### [DOCUMENT EXTRACT]
+ + + + + + +

Your GP can usually diagnose contact dermatitis from your symptoms and the look of your skin.
Your GP will ask when your symptoms first appeared and what substances you've been in contact with.
Identifying allergens and irritants
If your GP diagnoses contact dermatitis, they'll try to identify the cause. If you can identify the allergens or irritants, you can try to avoid those substances. This can reduce the risk of having symptoms.
Your GP will look at your medical history and ask questions about your lifestyle and job. They may ask you if there's a history of dermatitis or eczema in your family.
Referral to a specialist
If you cannot identify the cause of your contact dermatitis, your GP may refer you to a dermatologist. A dermatologist is a doctor who specialises in treating skin conditions.
Your GP may also refer you to a dermatologist if you know the cause but your symptoms do not improve with treatment.

+ + + + + + +

### [USING THE INFORMATION]
(1) Decide whether each statement below agrees with the passage on diagnosing contact dermatitis, answering yes or no and quoting the words of the passage that settle it: (a) A GP can usually reach a diagnosis from the symptoms and the appearance of the skin. (b) Every patient with contact dermatitis is referred to a dermatologist. (c) A GP may ask whether dermatitis or eczema runs in the family.
(2) Extend the passage on diagnosing contact dermatitis, starting after its final sentence.

[Collected data entries]
+ + + + + + +

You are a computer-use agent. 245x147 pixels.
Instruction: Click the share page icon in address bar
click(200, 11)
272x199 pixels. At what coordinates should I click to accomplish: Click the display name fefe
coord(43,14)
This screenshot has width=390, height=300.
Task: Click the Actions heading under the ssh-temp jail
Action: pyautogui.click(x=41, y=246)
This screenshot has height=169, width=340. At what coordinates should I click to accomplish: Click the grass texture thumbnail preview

+ + + + + + +

### [SOLVED PROBLEMS]
(1)
(a) Yes: "Your GP can usually diagnose contact dermatitis from your symptoms and the look of your skin."
(b) No: "If you cannot identify the cause of your contact dermatitis, your GP may refer you to a dermatologist."
(c) Yes: "They may ask you if there's a history of dermatitis or eczema in your family."

(2)
Testing for allergens
The best way to test for a reaction to allergens is by patch testing. During a patch test, tiny amounts of known allergens are applied to your skin.
The substances are put on your back using a kind of non-allergic tape. They may sometimes be put on your upper arms.
After 2 days, the patches are removed and your skin is assessed to check for any reactions.
Your skin will usually be examined again after another 2 days. This is because most allergic contact dermatitis reactions take this long to develop.
Testing for irritants
It's difficult to test if specific products irritate your skin. Testing for these is unreliable.
In some cases, a repeated open application test (ROAT) is useful. This is often used to test cosmetics. A ROAT involves putting the substance onto the same area of skin twice a day for 7 days, to see how your skin reacts.
This is a useful way for you to check your cosmetics at home for reactions.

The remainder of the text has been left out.